Ainsi, l’humiliation publique dont parle la citation ci-dessus fait tiquer. Ces femmes qui témoignent et osent prendre la parole, n’ont-elles pas aussi subi de l’humiliation par ces hommes ? La Cancel Culture, à l’image de Christophe Girard, ou encore de Darmanin, n’est pas une culture de l’annulation de la personne, mais une demande aux institutions de prendre leurs responsabilités. C’est une demande à arrêter d’honorer les accusés de viols, les misogynes et les racistes. Une demande pour arriver à un « monde d’après » où les paroles racistes, homophobes, sexistes n’ont plus leur place. Ce n’est pas une humiliation sur la place publique, une « chasse à l’homme » où la présomption d’innocence a disparu mais bien une simple demande de répondre de ses actes.
Est-ce vraiment de la censure et une mise au pilori d’user des réseaux sociaux pour faire bouger un monde où la justice condamne très peu les violeurs ? Est-ce vraiment une impossibilité de débattre lorsque les luttes sociales ne tolèrent plus les comportements sexistes, homophobes, racistes et LGBTQphobes ? Il ne s’agit plus d’annihiler les débats pour qu’une seule voix subsiste. Il s’agit de donner la voix à des personnes minoritaires, à des personnes qui ne font pas partie de la domination – blanche, masculine, riche et avec un certain pouvoir (monétaire, ou politique). Parler d’une « tyrannie de la minorité » et d’une impossibilité à débattre permet de ne pas se remettre en question, de ne pas se demander en quoi nos paroles peuvent être problématiques, oppressives. Ne s’agit-il pas plutôt d’un rééquilibrage, comme le dit Iris Brey, universitaire féministe spécialiste du cinéma et des séries ?

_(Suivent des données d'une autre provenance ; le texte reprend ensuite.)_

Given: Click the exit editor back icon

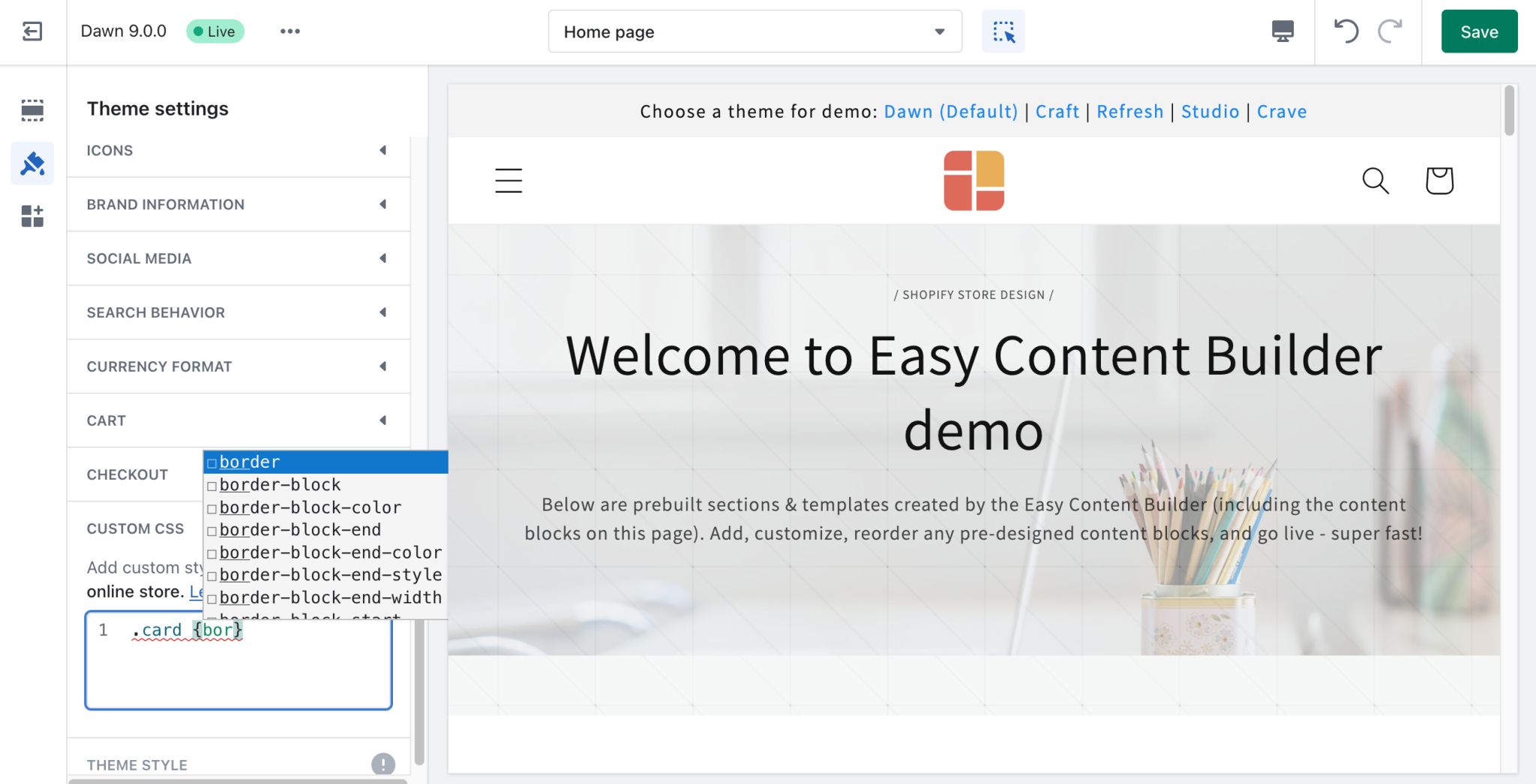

Ce n’est pas la délation d’une seule personne qui est en jeu mais bien la mise en lumière d’une société patriarcale et raciste, qui continue à soutenir, et encenser (coucou Polanski) des comportements problématiques. La Cancel Culture se retourne contre la sphère dominante plutôt que dans la mise au pilori d’un individu. Elle s’incarne dans la voix des minorités, excédées par les injustices et l’impunité du pouvoir. Et dire qu’elle va trop loin, sans chercher à comprendre ses enjeux, vous met dans la même catégorie des « on-ne-peut-plus-rien-dire ».